Periodic Reporting for period 1 - PHYLOMUSIC (Neural encoding of novel and familiar proto-musical patterns in humans and monkeys)
Reporting period: 2023-02-01 to 2025-07-31
The overall objective of this project was to investigate the neural encoding of musical expectations in non-human primates and human newborns. By combining electroencephalography (EEG), pupillometry, and computational models of statistical learning, we examined whether these groups—both musically inexperienced—form predictions when exposed to structured musical sequences. This comparative approach aimed to identify evolutionarily conserved capacities, ontogenetic trajectories, and species-specific specialisations in music processing. Ultimately, the project contributes to a deeper understanding of predictive coding in the brain and its role in sensory perception and learning. The pathway to impact lies in informing education practices (e.g. music-based interventions in early development) and in shaping cultural and policy debates about the biological roots of music.
Through multivariate temporal response function analysis, neural responses revealed that monkeys generated expectations when listening to real music but not to shuffled controls. Critically, their expectations were based on timing regularities rather than pitch. Pupil dilation further indicated higher engagement during structured music.
In the second study, we tested 49 human newborns exposed to the same musical materials. We showed that newborns, like monkeys, neurally encode rhythmic but not melodic expectations. Real music, but not shuffled sequences, elicited predictive responses. Event-related potential analyses confirmed sensitivity to temporal but not pitch-based surprise.
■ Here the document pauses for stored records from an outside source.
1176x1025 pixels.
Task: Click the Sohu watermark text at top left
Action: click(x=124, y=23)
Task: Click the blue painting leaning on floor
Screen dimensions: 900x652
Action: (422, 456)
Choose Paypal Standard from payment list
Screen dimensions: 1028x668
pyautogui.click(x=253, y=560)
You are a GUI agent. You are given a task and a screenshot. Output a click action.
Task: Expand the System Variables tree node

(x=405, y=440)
Together, these findings demonstrate that the ability to extract and predict rhythmic structures from music is present at birth and likely phylogenetically conserved, while melodic tracking emerges later through enculturation and experience.
Main achievements include:
• Establishing a fully automatized methodological pipeline that integrates EEG denoising and computational modelling to study predictive processing in naturalistic music and noisy data such as those from macaques and infants.
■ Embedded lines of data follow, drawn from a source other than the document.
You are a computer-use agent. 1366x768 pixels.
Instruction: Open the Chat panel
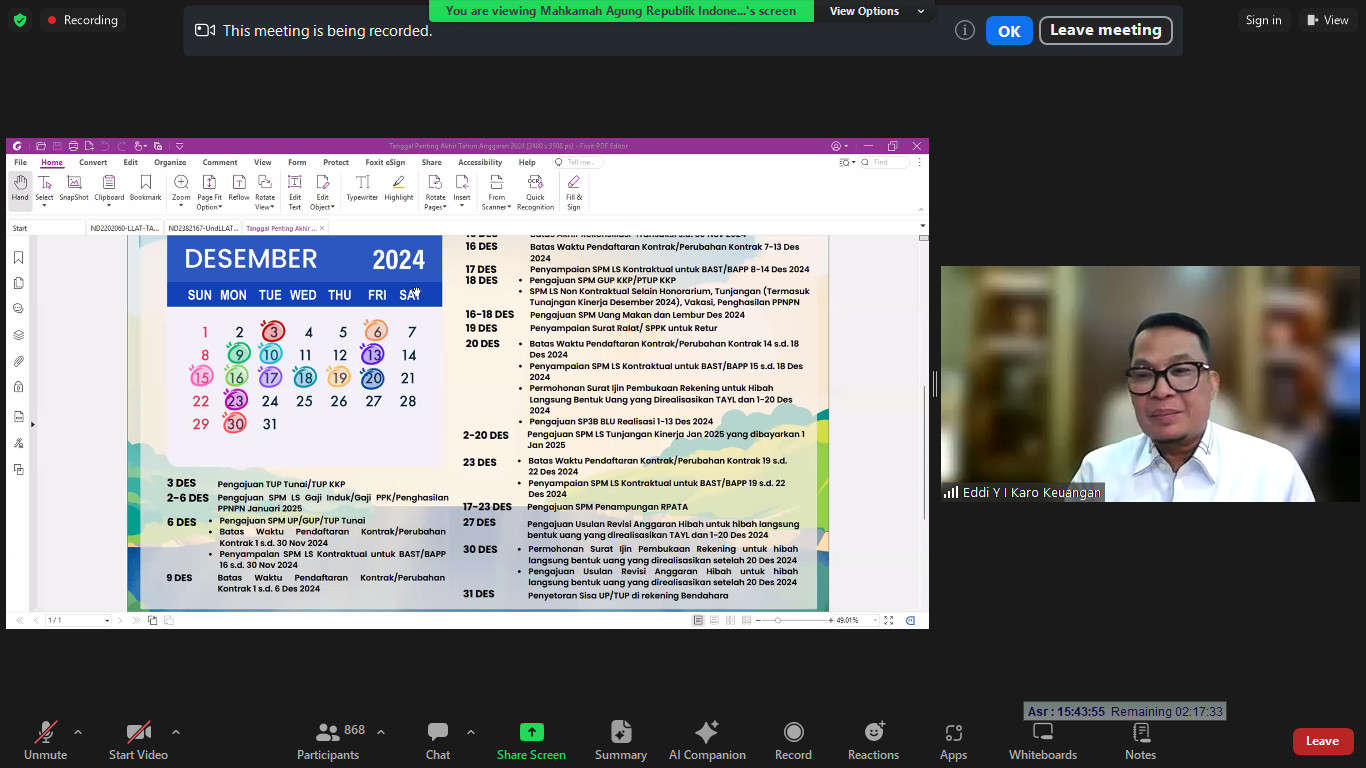coord(438,740)
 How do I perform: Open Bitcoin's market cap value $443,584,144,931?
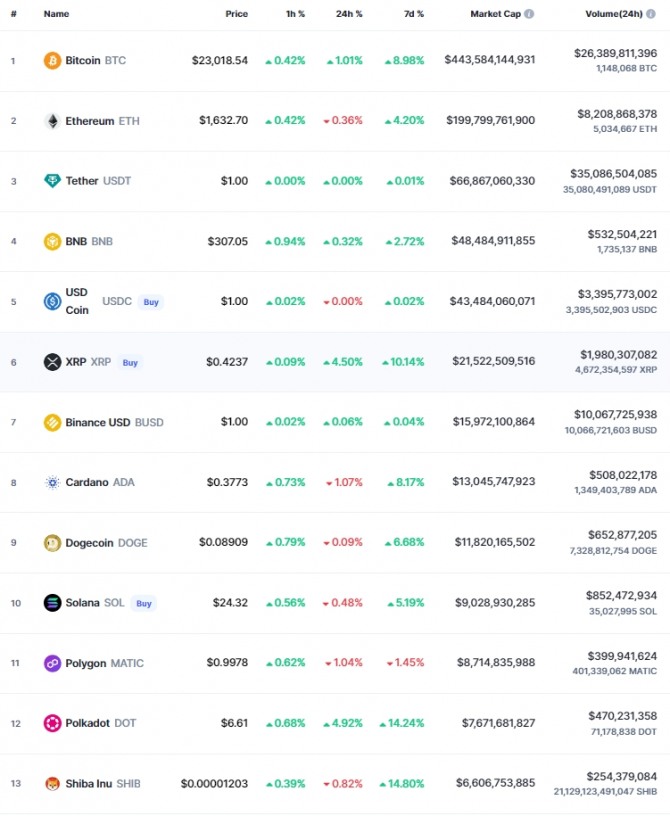click(489, 60)
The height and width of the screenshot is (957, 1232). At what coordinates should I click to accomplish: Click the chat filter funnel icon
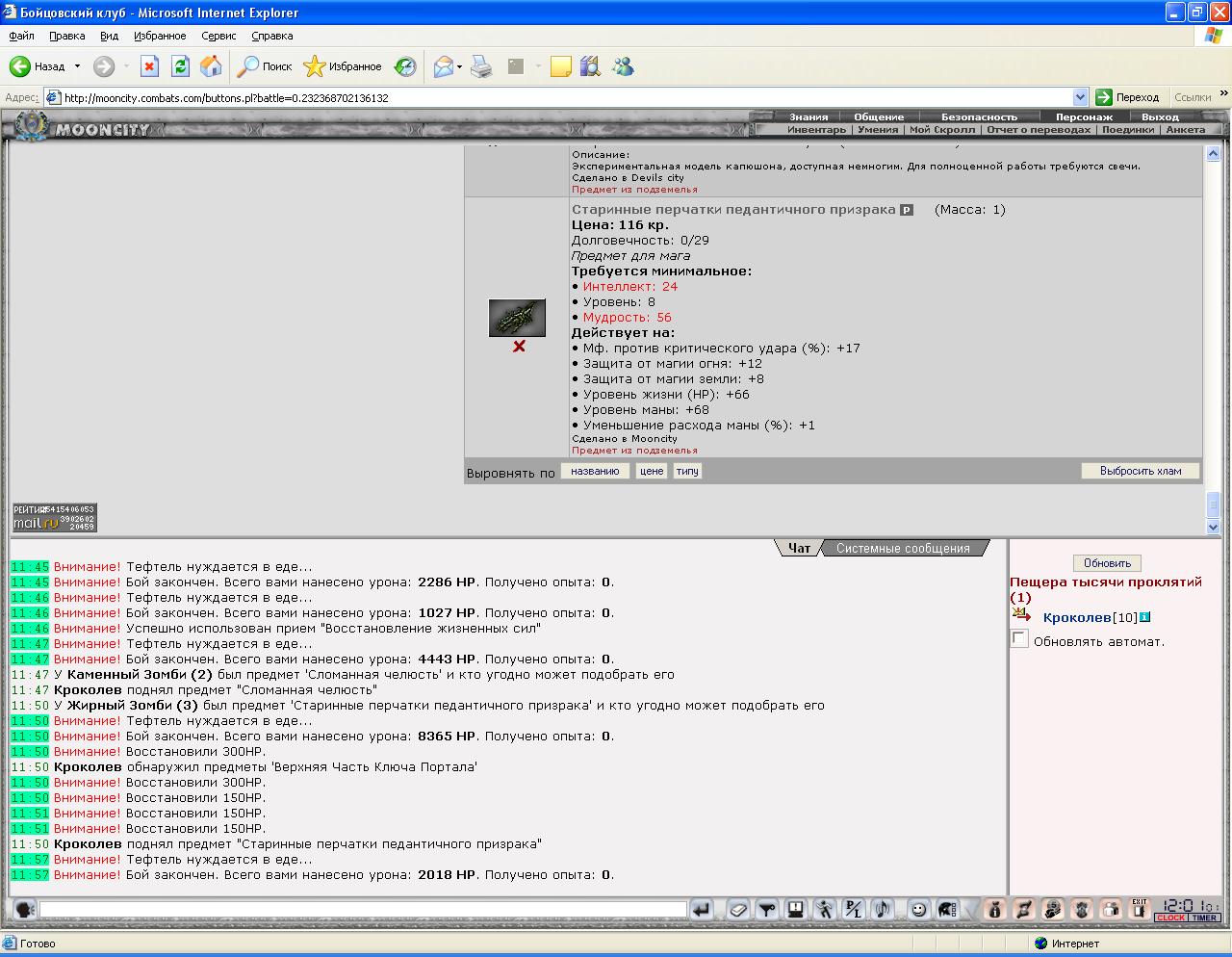pyautogui.click(x=767, y=909)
• Demonstrating for the first time that musically naïve monkeys encode timing-based but not melodic-based expectations in continuous music.
• Providing the first neurophysiological evidence that during naturalistic music listening, human newborns generate statistical rhythmic expectations but not melodic ones.
• Identifying a cross-species dissociation between rhythm and pitch that informs theories of the evolution and development of musicality.
The results also highlight the need for further research into how pitch expectations develop with experience and cultural exposure, how temporal expectations support language and social interaction, and how predictive coding mechanisms can be leveraged in clinical interventions. Uptake pathways include:
• Extending studies to older infants to map developmental timelines.
• Exploring comparative work with other primates and vocal learning species.
• Translating methods to clinical populations (e.g. patients with impaired predictive processing, such as in dementia or language disorders).